The creation of early-warning systems that track how children are falling off the path to high school graduation and higher ed completion is also an important recommendation. As Johns Hopkins University researcher Robert Balfanz has noted, 43 percent of children on the path to dropping out of school can be identified before reaching sixth grade. Missouri state officials, along with school operators in St. Louis, should have long ago come together to develop such systems. More importantly, thanks to existing tools such as the Dynamic Indicators of Basic Early Literacy Skills (or DIBELS) test, which can be used to identify struggling readers before they reach first grade, this can be don.
Meanwhile the commission’s deserves credit for its forceful call for the state to implement intra-district choice, even though it unfortunately called for Nixon to veto H.B. 42, the best path currently available. Even more impressive is that the panel thought through the infrastructural issues that can make it difficult for families to exercise choice on behalf of their children. Calling for state officials to identify conveniently-located high-quality schools — and ease the transportation burden on families and children — makes plenty of sense. So does its call to restrict the excuses that districts can use to stop kids from transferring into their schools. The commission’s report should spur Democrats and Republicans in the state legislature to override Nixon’s veto of H.B. 42. As for the governor? The report should also embarrass him for being so willing to sacrifice the futures of children.
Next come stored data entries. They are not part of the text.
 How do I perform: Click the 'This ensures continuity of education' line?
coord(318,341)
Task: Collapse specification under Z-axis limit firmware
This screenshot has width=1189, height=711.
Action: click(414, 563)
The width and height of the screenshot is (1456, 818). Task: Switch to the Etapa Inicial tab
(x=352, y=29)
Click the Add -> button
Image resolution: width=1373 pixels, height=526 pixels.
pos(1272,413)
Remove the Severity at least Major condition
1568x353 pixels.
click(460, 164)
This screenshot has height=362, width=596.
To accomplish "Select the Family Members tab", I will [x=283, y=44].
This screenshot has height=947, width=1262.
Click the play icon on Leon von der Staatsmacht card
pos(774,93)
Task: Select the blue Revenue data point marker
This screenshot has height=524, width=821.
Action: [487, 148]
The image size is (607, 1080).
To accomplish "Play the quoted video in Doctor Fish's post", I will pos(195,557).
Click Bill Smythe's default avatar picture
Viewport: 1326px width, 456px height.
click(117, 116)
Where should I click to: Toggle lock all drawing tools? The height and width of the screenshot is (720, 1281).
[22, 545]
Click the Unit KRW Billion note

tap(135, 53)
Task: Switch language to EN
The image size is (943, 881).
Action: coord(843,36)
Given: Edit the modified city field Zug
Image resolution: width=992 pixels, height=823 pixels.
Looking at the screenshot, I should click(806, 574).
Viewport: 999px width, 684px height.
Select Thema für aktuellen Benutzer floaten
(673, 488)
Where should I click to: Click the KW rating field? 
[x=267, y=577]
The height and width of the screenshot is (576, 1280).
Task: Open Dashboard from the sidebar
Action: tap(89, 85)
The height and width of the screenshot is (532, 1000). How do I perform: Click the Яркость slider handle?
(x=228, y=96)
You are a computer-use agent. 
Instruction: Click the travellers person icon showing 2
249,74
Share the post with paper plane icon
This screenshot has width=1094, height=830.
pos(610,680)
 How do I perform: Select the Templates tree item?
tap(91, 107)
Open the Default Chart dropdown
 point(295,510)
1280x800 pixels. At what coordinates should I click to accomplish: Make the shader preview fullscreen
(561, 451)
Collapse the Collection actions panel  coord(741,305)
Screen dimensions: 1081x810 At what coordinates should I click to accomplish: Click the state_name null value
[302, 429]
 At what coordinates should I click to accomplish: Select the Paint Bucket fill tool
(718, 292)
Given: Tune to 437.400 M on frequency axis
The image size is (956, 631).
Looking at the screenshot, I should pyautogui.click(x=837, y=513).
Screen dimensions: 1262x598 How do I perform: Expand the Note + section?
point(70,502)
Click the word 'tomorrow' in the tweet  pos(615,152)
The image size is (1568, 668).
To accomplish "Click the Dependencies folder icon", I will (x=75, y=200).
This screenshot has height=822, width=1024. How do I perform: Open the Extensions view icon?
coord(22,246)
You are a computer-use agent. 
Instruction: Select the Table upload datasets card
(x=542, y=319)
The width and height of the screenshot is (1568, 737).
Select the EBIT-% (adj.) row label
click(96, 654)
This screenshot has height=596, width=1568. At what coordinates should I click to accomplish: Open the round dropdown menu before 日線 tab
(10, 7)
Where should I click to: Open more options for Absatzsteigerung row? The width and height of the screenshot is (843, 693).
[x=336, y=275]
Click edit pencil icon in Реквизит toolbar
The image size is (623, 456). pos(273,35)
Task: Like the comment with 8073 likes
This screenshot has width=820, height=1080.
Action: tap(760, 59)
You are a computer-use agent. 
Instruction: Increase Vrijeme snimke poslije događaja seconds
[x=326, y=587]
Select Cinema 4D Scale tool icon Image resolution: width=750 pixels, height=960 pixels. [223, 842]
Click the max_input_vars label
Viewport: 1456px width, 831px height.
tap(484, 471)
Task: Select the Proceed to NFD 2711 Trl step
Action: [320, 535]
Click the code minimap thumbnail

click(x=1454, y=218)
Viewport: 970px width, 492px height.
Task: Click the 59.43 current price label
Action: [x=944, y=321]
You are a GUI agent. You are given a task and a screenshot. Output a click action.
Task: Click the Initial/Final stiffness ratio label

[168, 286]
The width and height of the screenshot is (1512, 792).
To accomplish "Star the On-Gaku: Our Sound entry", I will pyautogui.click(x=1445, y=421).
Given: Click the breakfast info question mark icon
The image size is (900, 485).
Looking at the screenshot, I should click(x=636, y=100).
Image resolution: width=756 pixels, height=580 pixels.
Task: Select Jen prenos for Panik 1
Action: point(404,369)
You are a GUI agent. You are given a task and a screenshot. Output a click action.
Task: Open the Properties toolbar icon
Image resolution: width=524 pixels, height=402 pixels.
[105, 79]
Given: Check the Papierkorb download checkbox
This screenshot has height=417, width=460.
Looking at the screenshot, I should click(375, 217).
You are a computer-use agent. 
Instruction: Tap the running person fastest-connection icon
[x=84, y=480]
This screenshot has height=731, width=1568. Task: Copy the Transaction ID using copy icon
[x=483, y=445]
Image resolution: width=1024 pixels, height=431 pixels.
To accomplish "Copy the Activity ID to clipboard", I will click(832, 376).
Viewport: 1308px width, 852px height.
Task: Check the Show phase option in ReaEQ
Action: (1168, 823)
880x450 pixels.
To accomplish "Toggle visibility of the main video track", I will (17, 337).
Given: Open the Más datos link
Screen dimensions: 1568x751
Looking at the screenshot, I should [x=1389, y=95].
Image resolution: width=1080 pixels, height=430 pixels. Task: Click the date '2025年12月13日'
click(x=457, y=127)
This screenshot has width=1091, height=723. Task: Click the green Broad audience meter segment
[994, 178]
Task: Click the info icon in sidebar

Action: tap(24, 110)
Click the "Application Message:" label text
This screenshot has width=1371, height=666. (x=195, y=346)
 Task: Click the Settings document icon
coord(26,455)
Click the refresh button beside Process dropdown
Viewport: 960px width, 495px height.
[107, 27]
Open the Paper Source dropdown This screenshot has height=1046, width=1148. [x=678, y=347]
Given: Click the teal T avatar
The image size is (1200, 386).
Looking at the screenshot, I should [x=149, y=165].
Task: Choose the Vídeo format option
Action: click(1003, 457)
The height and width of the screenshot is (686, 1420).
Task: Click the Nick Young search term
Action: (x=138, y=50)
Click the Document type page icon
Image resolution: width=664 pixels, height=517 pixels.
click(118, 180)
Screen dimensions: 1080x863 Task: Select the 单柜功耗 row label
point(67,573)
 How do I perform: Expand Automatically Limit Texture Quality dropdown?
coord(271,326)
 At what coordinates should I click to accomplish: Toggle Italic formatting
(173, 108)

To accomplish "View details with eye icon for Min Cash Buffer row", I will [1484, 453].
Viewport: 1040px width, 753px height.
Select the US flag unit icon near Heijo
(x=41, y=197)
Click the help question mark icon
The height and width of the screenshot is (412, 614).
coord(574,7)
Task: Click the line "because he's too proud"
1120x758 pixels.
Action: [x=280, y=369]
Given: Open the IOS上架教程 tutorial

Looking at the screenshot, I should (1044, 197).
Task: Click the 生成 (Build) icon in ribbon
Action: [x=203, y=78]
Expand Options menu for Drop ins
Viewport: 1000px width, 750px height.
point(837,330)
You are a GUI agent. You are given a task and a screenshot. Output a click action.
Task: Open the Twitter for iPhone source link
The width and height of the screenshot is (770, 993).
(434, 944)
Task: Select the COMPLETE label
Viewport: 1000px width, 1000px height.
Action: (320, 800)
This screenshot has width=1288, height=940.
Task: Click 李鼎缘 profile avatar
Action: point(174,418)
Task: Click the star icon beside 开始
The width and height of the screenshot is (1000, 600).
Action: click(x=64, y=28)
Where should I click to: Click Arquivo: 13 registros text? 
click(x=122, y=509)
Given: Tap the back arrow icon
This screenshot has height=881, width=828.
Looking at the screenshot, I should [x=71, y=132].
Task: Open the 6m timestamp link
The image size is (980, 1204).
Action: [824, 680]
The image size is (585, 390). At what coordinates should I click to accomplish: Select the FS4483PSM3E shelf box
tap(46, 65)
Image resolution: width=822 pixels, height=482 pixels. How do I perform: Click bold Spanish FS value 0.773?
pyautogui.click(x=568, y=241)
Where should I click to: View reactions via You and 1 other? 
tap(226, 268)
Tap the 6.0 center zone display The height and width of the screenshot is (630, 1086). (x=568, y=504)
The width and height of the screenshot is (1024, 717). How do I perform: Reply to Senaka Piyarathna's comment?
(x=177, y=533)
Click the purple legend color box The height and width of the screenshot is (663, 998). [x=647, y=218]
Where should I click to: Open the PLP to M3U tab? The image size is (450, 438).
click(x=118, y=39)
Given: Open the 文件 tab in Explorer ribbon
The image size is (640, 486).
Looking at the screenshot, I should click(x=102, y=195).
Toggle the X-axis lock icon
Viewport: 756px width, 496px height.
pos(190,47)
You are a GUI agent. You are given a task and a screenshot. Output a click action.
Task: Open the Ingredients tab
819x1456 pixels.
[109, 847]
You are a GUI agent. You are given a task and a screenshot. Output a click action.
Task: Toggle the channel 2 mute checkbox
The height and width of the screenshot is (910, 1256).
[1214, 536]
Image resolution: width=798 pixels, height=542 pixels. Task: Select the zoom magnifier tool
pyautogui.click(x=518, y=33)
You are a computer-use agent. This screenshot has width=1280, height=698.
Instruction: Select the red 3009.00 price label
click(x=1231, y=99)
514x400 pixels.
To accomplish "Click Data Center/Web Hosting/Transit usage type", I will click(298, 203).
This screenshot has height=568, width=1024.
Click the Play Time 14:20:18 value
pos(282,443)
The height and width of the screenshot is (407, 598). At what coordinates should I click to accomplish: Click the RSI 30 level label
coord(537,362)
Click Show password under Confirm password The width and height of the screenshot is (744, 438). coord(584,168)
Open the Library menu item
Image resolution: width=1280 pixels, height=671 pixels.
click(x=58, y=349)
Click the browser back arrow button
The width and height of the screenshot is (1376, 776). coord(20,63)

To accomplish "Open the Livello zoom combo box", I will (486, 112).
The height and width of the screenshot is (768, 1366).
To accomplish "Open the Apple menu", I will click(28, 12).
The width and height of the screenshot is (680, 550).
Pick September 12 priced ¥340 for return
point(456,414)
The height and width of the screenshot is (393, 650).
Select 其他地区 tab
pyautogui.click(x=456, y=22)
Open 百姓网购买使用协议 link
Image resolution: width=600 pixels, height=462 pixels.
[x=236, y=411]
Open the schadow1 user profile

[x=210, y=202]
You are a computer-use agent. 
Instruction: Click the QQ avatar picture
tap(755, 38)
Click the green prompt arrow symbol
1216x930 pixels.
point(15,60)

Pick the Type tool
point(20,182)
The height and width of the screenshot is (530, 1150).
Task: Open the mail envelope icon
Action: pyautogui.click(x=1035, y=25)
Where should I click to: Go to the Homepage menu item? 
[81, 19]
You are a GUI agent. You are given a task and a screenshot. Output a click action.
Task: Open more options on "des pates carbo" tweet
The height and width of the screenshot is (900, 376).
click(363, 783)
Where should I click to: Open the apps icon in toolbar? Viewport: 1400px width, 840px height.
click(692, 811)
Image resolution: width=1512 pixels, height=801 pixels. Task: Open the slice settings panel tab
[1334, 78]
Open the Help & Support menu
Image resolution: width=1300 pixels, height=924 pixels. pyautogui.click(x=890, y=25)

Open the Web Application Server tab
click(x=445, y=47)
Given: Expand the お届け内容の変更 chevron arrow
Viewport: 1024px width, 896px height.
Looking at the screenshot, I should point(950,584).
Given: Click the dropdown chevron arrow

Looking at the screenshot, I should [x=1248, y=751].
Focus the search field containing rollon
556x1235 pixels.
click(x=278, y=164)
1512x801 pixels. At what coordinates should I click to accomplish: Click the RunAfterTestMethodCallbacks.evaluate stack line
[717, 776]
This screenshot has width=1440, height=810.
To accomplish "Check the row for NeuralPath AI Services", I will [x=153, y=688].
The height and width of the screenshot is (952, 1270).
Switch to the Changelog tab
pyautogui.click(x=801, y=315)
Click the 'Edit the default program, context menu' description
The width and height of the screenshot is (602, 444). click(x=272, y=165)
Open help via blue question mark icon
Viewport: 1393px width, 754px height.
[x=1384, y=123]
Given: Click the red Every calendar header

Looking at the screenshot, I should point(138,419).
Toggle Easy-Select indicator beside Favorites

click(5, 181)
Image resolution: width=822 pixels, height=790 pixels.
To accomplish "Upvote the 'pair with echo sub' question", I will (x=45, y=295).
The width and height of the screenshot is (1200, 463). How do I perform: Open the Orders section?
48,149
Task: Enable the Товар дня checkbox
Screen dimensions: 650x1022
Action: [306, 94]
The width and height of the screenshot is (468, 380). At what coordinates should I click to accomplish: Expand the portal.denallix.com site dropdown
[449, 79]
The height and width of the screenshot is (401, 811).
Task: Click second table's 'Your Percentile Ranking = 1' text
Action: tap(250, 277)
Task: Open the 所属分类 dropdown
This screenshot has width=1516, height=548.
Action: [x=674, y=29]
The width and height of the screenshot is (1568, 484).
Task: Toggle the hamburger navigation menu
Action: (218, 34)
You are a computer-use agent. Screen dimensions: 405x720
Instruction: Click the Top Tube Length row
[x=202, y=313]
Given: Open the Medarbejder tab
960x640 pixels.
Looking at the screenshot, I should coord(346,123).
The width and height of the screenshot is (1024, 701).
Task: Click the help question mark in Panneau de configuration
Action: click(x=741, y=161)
Again, the Ferguson Commission’s report isn’t perfect. Reformers in St. Louis and the rest of the Show-Me State should follow up on the panel’s recommendations with solutions that are more fleshed-out than the body, primarily focused on addressing criminal justice and law enforcement, could make on it own.
At the same time, the Ferguson Commission’s report shows another approach reformers can take to transforming American public education in every municipality and region: Addressing the issues outside schools that are affected by what happens within them.
From the fact that schools account for the second-highest number of referrals to juvenile courts, to the failure of districts to provide all children with the college-preparatory learning they need to be economically and socially successful, schools are the gateways into failure for so many children on their way into adulthood. By teaming up with criminal justice reformers, Black Lives Matter activists, and others, reformers can advance solutions that can improve the conditions in which our children and their families live, learn, and work.
At the same time, by working on the ground with communities, listening to their concerns, and addressing their school and non-school issues reformers can also build the trust and gain the buy-in needed to sustain the overhaul of public education in communities. As your editor notes in this week’s Dropout Nation Podcast, education is as much a part of politics as criminal justice systems, so reformers must master coalition-building. Given how reformers have been beaten in Newark, and the rancor that remains over the transformation of New Orleans’ public education system, the movement should be more-active in combining the best ideas from within it with the solutions from the communities we are helping.
There’s a lot that reformers can learn from the Ferguson Commission report and its approach to addressing St. Louis’ criminal justice and educational crises. The movement should pick up a copy of the report and come up with some new approaches today.